__Try it__
Please report how many lines in the data below contain "antique". Nothing besides the number should be written.

__Material for this task__
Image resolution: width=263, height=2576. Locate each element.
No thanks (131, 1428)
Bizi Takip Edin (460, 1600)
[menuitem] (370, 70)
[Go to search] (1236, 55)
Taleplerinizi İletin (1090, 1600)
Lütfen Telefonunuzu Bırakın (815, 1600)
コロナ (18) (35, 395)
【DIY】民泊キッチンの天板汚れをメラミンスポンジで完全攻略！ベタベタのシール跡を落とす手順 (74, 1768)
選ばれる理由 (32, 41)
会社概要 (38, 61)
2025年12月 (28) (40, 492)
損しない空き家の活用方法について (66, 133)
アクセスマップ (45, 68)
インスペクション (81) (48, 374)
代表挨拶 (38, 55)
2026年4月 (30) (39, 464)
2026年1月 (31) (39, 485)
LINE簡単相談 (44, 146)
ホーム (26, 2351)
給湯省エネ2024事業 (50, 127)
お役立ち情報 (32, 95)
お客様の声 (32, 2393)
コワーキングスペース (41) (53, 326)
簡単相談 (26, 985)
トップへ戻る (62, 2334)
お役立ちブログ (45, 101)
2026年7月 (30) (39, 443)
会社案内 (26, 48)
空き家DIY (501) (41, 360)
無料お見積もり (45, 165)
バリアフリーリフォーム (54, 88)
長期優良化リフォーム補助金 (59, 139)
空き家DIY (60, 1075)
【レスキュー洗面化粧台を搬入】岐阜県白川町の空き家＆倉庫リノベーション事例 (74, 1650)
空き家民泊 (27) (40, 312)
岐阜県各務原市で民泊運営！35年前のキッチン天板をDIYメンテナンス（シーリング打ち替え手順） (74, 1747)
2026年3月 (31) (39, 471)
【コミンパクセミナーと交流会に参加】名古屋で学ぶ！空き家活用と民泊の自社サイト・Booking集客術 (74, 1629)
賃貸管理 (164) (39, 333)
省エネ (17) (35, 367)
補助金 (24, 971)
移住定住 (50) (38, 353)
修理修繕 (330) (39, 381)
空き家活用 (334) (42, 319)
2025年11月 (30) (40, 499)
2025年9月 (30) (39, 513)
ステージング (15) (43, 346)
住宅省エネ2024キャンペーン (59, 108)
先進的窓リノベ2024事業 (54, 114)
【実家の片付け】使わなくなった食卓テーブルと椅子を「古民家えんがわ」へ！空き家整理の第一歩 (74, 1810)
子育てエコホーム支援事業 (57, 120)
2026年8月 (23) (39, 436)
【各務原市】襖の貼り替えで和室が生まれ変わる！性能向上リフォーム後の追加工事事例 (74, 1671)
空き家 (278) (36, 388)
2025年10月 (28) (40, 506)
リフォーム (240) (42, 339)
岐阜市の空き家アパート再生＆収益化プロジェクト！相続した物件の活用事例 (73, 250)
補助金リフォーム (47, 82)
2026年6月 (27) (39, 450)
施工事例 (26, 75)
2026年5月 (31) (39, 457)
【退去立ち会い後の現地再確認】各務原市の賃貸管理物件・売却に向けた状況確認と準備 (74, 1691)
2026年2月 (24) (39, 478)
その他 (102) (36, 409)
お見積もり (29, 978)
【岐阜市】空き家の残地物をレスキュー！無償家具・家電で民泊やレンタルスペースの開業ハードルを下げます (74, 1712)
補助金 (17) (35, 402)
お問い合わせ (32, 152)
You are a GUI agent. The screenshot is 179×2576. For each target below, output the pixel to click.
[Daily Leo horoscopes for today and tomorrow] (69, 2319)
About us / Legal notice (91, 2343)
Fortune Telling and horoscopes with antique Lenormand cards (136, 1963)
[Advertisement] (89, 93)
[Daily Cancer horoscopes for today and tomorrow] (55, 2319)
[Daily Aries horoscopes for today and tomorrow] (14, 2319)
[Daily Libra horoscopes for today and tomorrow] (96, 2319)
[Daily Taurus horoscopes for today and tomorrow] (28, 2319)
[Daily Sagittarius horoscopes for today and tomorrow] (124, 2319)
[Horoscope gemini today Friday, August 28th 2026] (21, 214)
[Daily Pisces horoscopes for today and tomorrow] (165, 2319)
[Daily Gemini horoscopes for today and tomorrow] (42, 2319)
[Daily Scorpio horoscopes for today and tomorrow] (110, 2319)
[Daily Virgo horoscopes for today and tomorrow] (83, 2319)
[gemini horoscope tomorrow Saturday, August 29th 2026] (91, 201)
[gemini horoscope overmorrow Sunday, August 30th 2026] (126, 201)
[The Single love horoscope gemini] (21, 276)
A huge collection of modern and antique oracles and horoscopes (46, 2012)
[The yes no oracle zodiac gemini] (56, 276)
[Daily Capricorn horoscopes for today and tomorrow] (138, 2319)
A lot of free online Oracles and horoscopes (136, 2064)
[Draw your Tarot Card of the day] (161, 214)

__Response box__
2